Vanity- Thy Name is Jack

A short time ago I took a look at some pictures that were taken of me and was both shocked and horrified by what I saw. There before me were two pictures of my back and one from the side.

As I stared at the back of my head I was pleased to see that it enjoys the protection of a ton of hair, thick and black. But just a few inches or so in front of it is a thinning mess. That didn’t please me. Now granted when I am in need of a haircut my hair just looks ridiculous, at least in the front. It just doesn’t lie right anymore.

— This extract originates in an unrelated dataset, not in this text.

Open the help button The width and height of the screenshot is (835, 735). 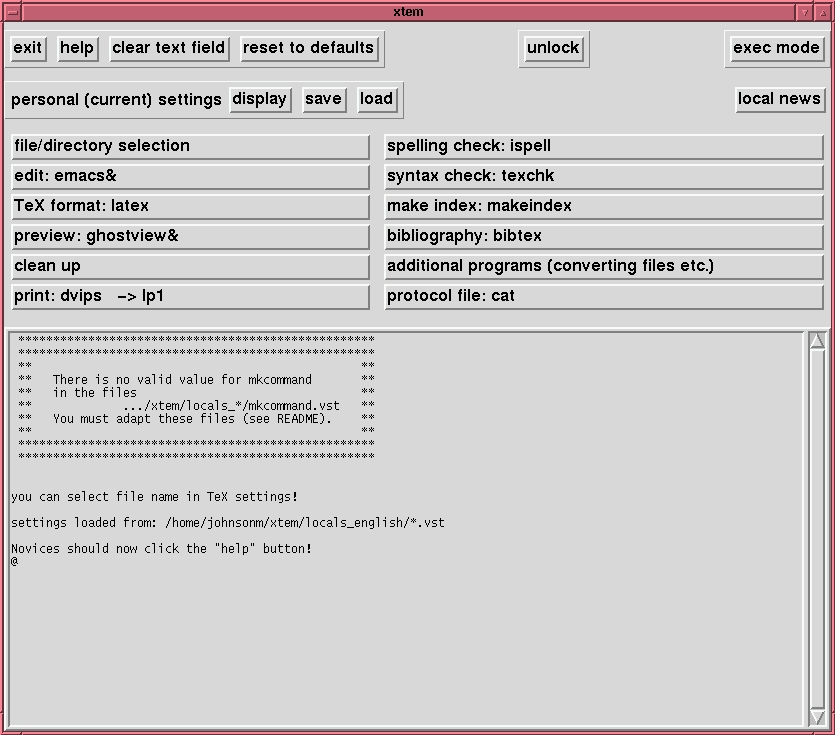click(77, 48)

But what really bothered me was the side view. I know that I am carrying around a few extra pounds, but that shirt made me looked like a stuffed sausage. It is officially being retired from my wardrobe until I drop a couple more pounds.

Part of the problem is that I am a hair shy of turning 40 but my mental image of myself is twenty years younger. That guy had a full head of hair and stomach that was cut. Hours of swimming and working out had paid off in a big way. I was tan and chiseled.

Now I am not so tan and not quite chiseled any more. Ok, parts of me are, but it is not the same.

I suppose that what bothered me the most is that I looked at the picture and saw a guy who looks like he is in or on the verge of middle age. It is not such a bad thing, other than a bad bout with vanity.

Sad but true, Old Jack is not just a euphemism anymore. So the big question is whether the embarrassment I felt is going to be enough to inspire me to get serious about getting back into shape.

If you look at me from the chest up or from the waist down all is good. The back, shoulders and legs are good, it is just that other side that I don’t like. They don’t pay me enough to serve as a double for The Pillsbury Doughboy.

Sometimes it sucks to grow older.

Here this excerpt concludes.